O sentido da vida

Elis Radmann, cientista social e socióloga.

Semanalmente escrevo sobre resultados de pesquisas realizadas pelo IPO – Instituto Pesquisas de Opinião. Nessa jornada, em que compartilho a informação, escrevo muito SOBRE as pessoas e pouco PARA as pessoas.

É a primeira vez que escrevo publicamente sobre o SENTIDO DA VIDA e estou relatando o ângulo de visão de uma socióloga pesquisadora que gasta o seu tempo estudando o comportamento e as atuais inquietações da sociedade.

A maioria das pessoas está procurando o sentido da vida, ou melhor, o sentido para sua vida. Essa questão existencial não aparece diretamente nas entrevistas, ela sempre é tratada em relatos associados a DECEPÇÕES ou a EXPECTATIVAS.

Analisando diferentes depoimentos, é comum verificar a existência de um ciclo vicioso que tem relação com expectativas altas que viram decepções e levam muitas pessoas a reclamarem do sentido da vida ou a afirmarem que “a vida não tem sentido”.

Via de regra, o fluxo é o seguinte:
a) Sonham, idealizam. Pode ser sobre qualquer tipo de tema, relacionamentos pessoais, trabalho, desejo de adquirir um bem ou melhorar a estética;
b) Pela motivação, crença, fé ou cobiça, são estimulados a acreditar;
c) Estabelecem objetivos que, em muitos casos, são frágeis ou não levam em consideração uma experiência maior sobre o tema;
d) Tentam fazer um plano de ação, um planejamento para alcançar o que querem. Em alguns casos, não há uma reflexão sobre a viabilidade do objetivo;
e) Encontram obstáculos pela frente;
f) Se frustram quando não alcançam o que querem ou da forma como queriam;
g) Reclamam da vida e muitas vezes não voltam a persistir;
h) Passam a achar um culpado, a se posicionar como vítima de uma situação.

Esse tipo de ciclo vicioso comportamental é mais comum em pessoas com alto índice de individualismo, que estão mais isoladas em si mesmas ou que não sabem trabalhar em parceria. Estas pessoas podem ser classificadas como ansiosas, estressadas ou até desleixadas. É muito fácil achar um nome técnico para tudo. Mas, antes de julgarmos, é melhor recontextualizarmos o sentido da vida e refletirmos se temos a capacidade de diminuir o nível de individualismo e transformar ciclos viciosos em ciclos virtuosos?

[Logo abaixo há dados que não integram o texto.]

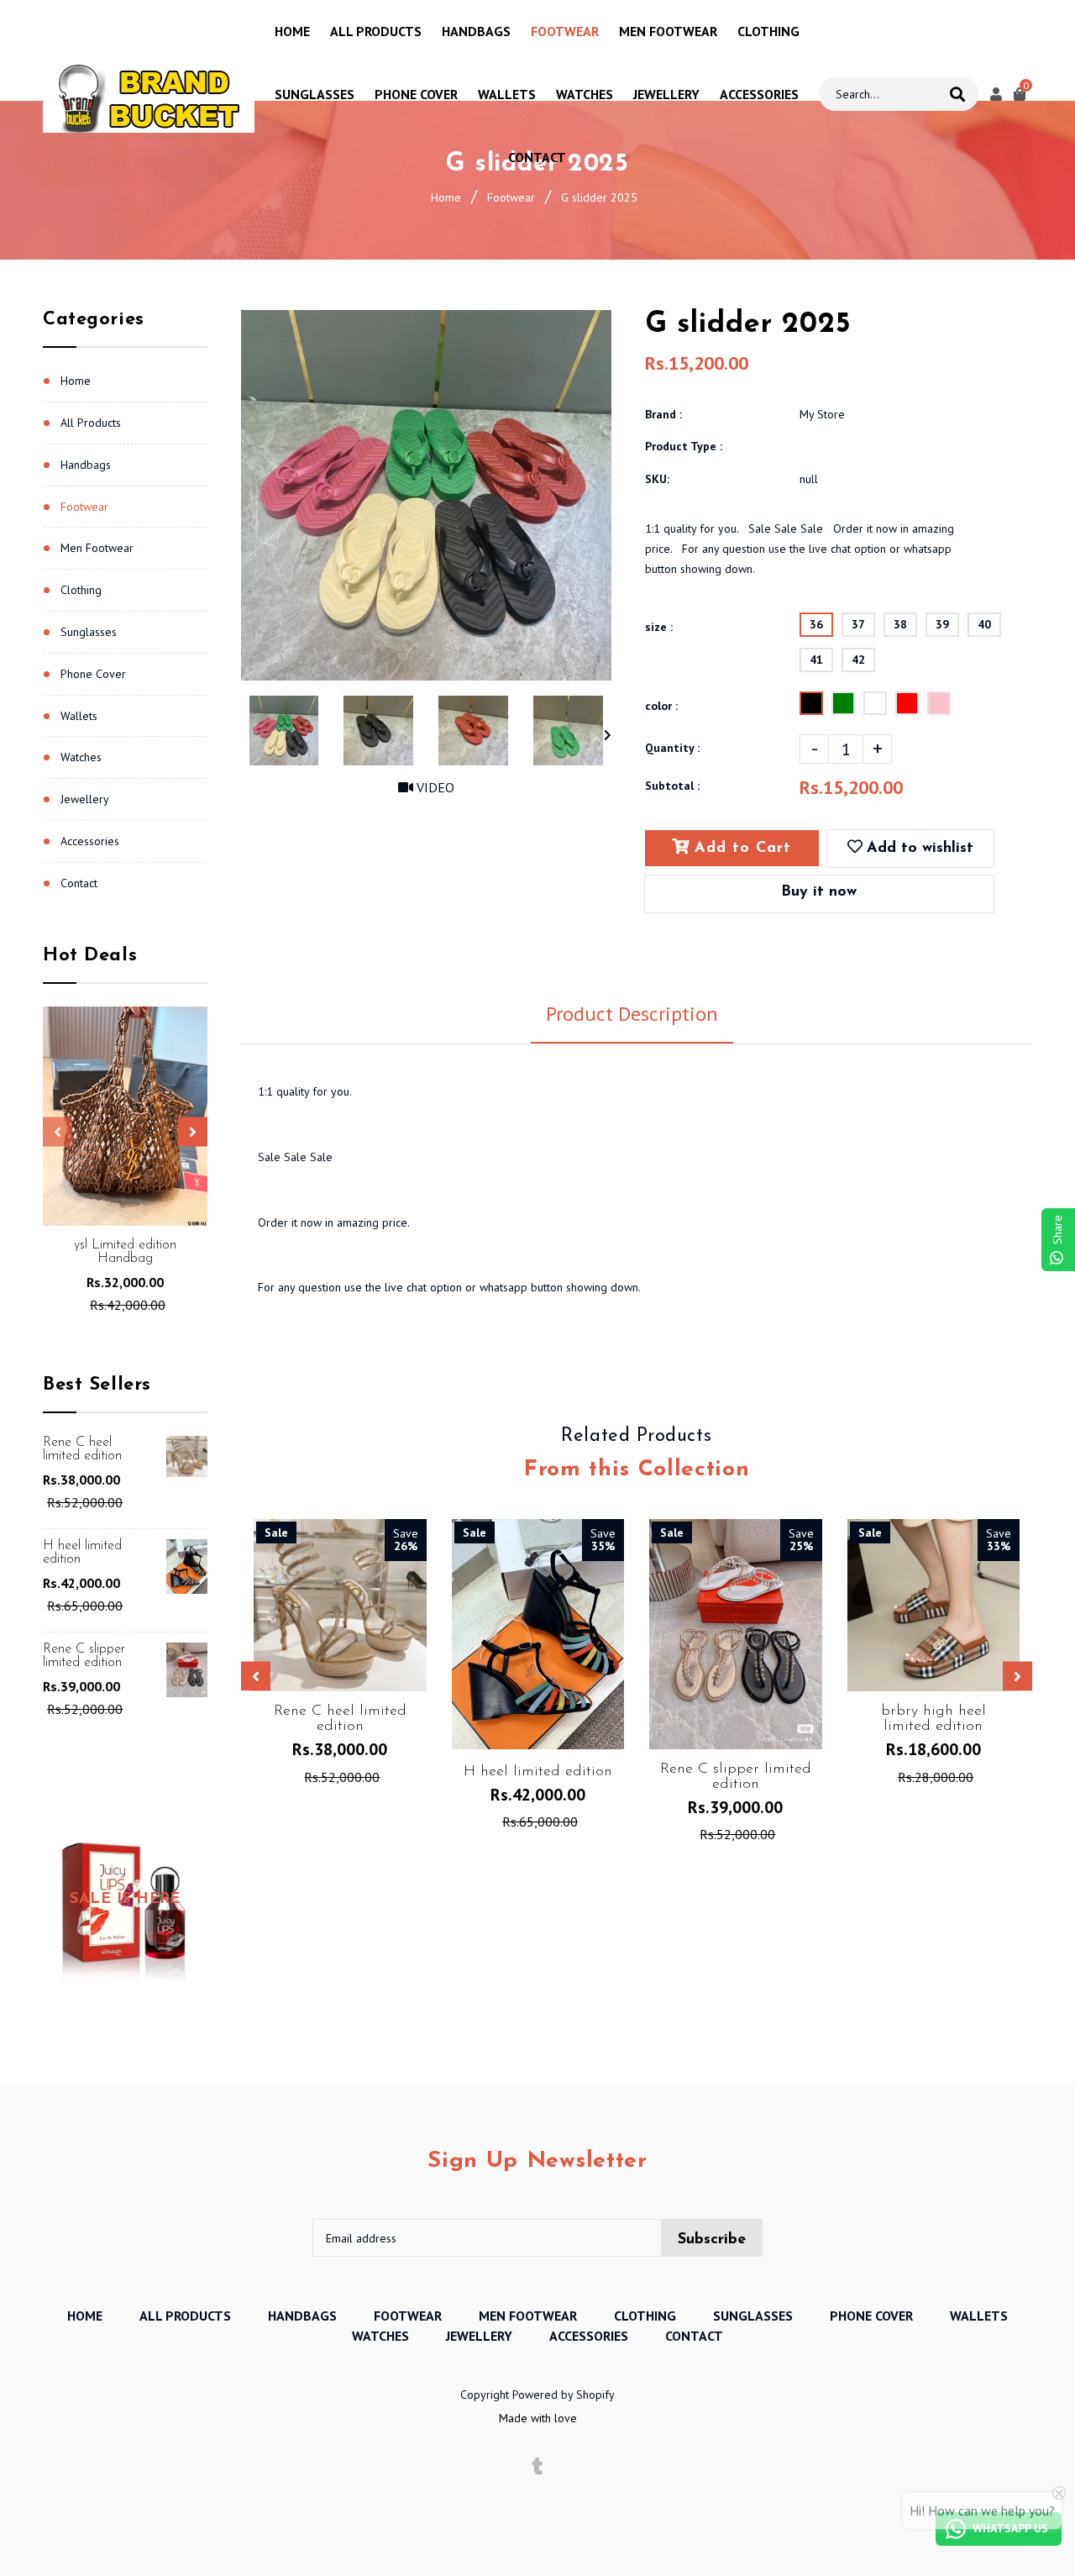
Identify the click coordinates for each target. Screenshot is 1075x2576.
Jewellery (84, 799)
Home (446, 197)
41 (816, 659)
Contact (78, 883)
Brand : (663, 414)
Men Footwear (97, 547)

a) Sonhar é preciso, mas não podemos fazer dos sonhos, nossos senhores;
b) Todo objetivo precisa estar acompanhado de uma avaliação, de uma escuta ativa dos oráculos que a vida nos oferece (pessoas experientes, familiares, amigos);
c) É preciso pensar no caminho e ter a clareza de que todo o caminho tem percalços, que podemos cair a qualquer momento;
d) Saber que levantar é preciso e persistir sempre, sabendo que não há culpados, mas há responsabilidades a serem reavaliadas;
f) Aprender com cada experiência. Depositar as vivências negativas em uma caixa, para serem consultadas apenas como bússolas de orientação para que não aconteçam novamente. As vivências positivas devem estar sempre no nosso campo de visão, para que possam servir como combustível de motivação ou serem compartilhadas com novos parceiros de jornada.

O sentido da vida é algo muito pessoal, cada um pode olhar para aquilo que lhe faz mais sentido, mas sempre com gratidão!